A team headed by Tu Hung-yun (杜鴻運) of the National Health Research Institute has discovered three different tuberculosis genotypes in patients in Taiwan.
Tu said that his team had tested samples from TB patients in northern, eastern and southern Taiwan and discovered that the disease was two to three times more common in Aboriginals.
While the team at first put this down to uneven distribution of medical resources across the country, they then found that patients in eastern Taiwan had a different strain of mycobacterium tuberculosis, which they called the “Netherlands strain.”
Tu said that Asians — particularly of Han ethnicity — across China, Hong Kong and Singapore were more likely to contract a TB strain identified as the Beijing strain, while those of Aboriginal descent were primarily infected by the Netherlands strain, a type spoligotyped as Latin American-Mediterranean (LAM).

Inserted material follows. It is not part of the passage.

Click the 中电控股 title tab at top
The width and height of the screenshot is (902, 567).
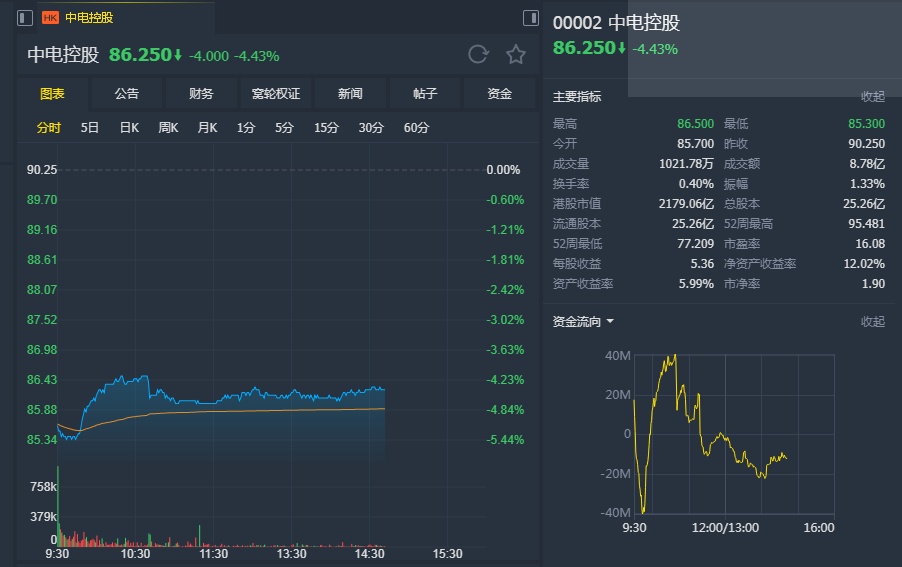89,18
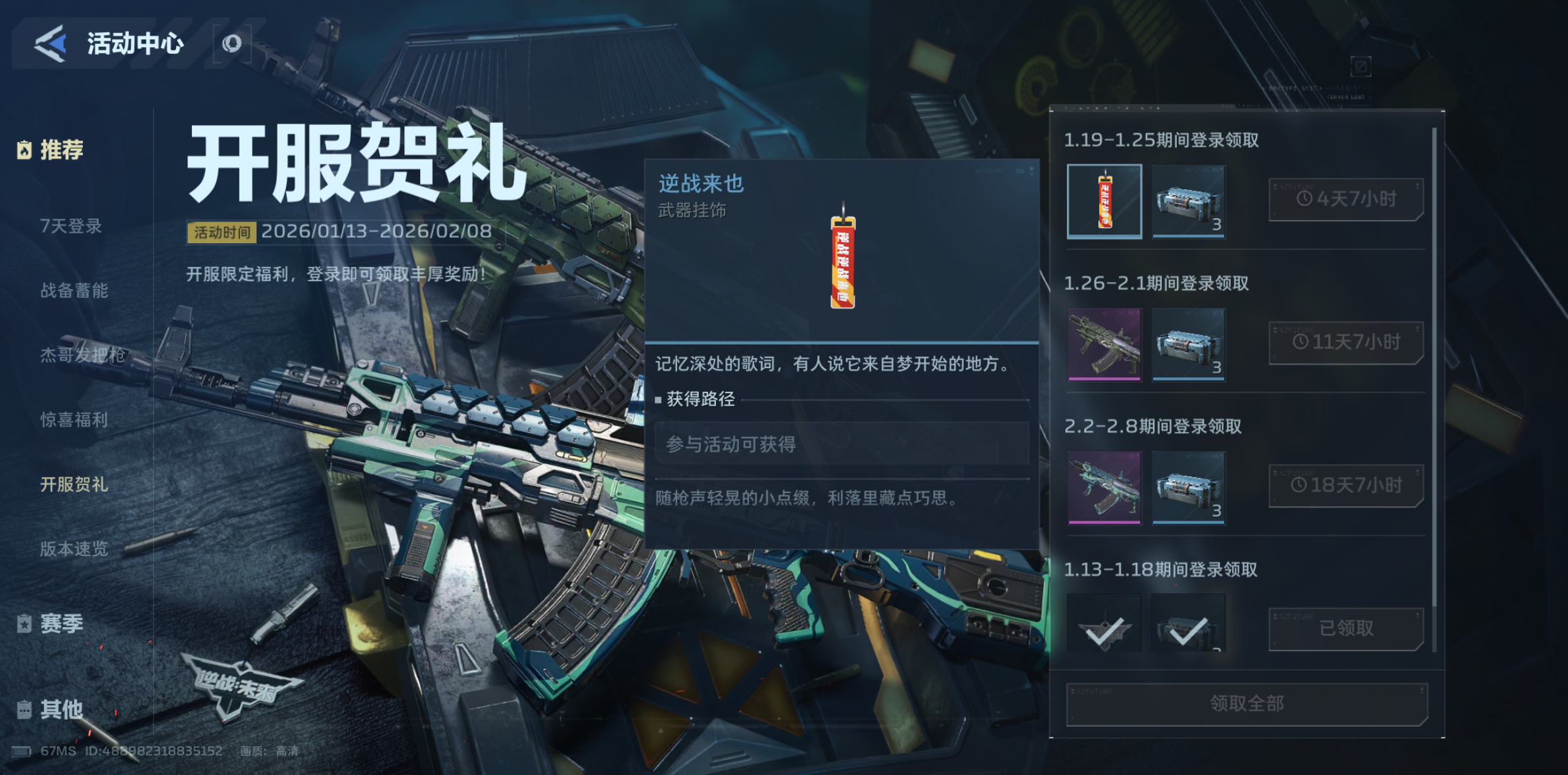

After discussions with foreign experts, Tu hypothesized that the LAM type of TB prevalent in Aboriginals had perhaps been introduced to Taiwan by Dutch colonizers in the 17th century.
Tu also said that most patients in southern Taiwan were infected with type 1 TB, the East African-Indian type, but its source had yet to be identified.
Meanwhile, Tu said that though his team discovered that more than 99 percent of his subjects in northern Taiwan had received a shot of BCG vaccine, they had nonetheless been infected.
Tu said that the vaccine was developed primarily to combat the LAM type of TB and was less effective against the type 2 TB Bejing group, which affects 85 percent of all TB patients in Asia.
Tu said his team was beginning work on a new vaccine to decrease the risk of a TB relapse, adding that they had submitted a patent application in the US on their research.
Tu expressed concern that fewer researchers were opting to work on TB. A veteran of more than two decades in the field, he said he hoped to see new blood join the fight against the disease.